Über die Zukunft der Formel 1 wurde von der FIA auch vieles an Ideen präsentiert: Standard-Elektronik, alles soll billiger und einfacher werden. Und außerdem ökologisch.
Frank Williams: Egal, was davon kommt, am wichtigsten ist: Es muss wieder echter Rennsport werden. Und das heißt für mich: Viele Überholmanöver und Rennen, bei denen du nicht schon vorher weißt, wie es ausgehen wird. Dann muss die Formel 1 eine starke weltweite Marke werden. Nur das garantiert ein sicheres finanzielles Umfeld. Bernie Ecclestone ist da gefragt. Und es darf nicht mehr sein, dass die Regeln bis an die Schmerzgrenze gebogen werden, oder gar gebrochen werden und keiner kann was dagegen unternehmen. Die Regeln müssen in Zukunft eindeutiger, klarer und unmissverständlicher sein. Sonst gewinnt der mit den besten Anwälten.

Sie sitzen seit über 20 Jahren im Rollstuhl. Trotzdem sitzen sie bei fast allen Rennen, während wesentlich jüngere und fittere Kollegen gerne mal ein Übersee-Rennen auslassen.
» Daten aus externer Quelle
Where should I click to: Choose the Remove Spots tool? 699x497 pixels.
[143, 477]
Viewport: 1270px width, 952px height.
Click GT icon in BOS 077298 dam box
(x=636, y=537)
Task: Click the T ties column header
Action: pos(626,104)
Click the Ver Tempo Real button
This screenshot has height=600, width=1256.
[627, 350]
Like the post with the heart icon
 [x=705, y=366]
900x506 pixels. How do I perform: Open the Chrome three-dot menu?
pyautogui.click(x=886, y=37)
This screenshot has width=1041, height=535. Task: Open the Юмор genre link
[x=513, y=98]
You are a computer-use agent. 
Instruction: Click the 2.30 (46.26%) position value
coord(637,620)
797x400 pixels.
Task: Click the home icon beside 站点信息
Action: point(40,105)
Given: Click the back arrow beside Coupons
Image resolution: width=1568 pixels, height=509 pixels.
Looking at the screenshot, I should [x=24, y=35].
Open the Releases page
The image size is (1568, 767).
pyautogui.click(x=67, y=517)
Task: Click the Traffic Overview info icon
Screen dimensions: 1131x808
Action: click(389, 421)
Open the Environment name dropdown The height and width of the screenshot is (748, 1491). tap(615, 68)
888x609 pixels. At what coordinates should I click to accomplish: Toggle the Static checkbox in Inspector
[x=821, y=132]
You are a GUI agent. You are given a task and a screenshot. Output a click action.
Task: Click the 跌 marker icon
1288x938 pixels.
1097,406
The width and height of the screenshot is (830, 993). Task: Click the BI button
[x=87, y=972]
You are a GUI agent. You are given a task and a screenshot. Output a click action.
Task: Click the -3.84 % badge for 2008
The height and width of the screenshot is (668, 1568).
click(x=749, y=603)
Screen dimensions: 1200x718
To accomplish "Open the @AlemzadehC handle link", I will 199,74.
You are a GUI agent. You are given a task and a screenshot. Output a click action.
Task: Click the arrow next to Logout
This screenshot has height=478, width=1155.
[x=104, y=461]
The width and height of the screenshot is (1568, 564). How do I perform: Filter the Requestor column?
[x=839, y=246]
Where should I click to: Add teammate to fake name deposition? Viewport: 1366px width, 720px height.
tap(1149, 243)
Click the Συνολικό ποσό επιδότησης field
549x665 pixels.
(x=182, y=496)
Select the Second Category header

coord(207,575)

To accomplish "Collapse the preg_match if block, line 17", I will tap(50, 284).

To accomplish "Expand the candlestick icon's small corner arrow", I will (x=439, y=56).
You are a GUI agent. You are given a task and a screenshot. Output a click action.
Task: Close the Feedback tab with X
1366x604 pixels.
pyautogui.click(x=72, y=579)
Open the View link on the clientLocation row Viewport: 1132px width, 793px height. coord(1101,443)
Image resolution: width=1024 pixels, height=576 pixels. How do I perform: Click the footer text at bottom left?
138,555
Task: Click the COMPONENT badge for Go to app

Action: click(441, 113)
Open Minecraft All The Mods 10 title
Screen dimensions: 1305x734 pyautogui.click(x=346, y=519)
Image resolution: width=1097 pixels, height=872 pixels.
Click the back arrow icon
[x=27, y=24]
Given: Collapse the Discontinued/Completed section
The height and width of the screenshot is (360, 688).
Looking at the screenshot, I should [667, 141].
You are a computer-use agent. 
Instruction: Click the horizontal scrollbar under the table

Was treibt sie täglich an?
Frank Williams: Ich liebe Racing. Nicht mehr und nicht weniger. Ich träume immer noch vom Erfolg. Aber auch ich lasse die ganz langen Flüge aus gesundheitlichen manchmal aus. Nach Australien oder Malaysia fliege ich dann wieder, wenn Williams wieder ein echtes Siegerteam geworden ist. Und für meine Nachfolge haben Patrick Head und ich auch längst gesorgt. Alles ist organisiert und läuft gut.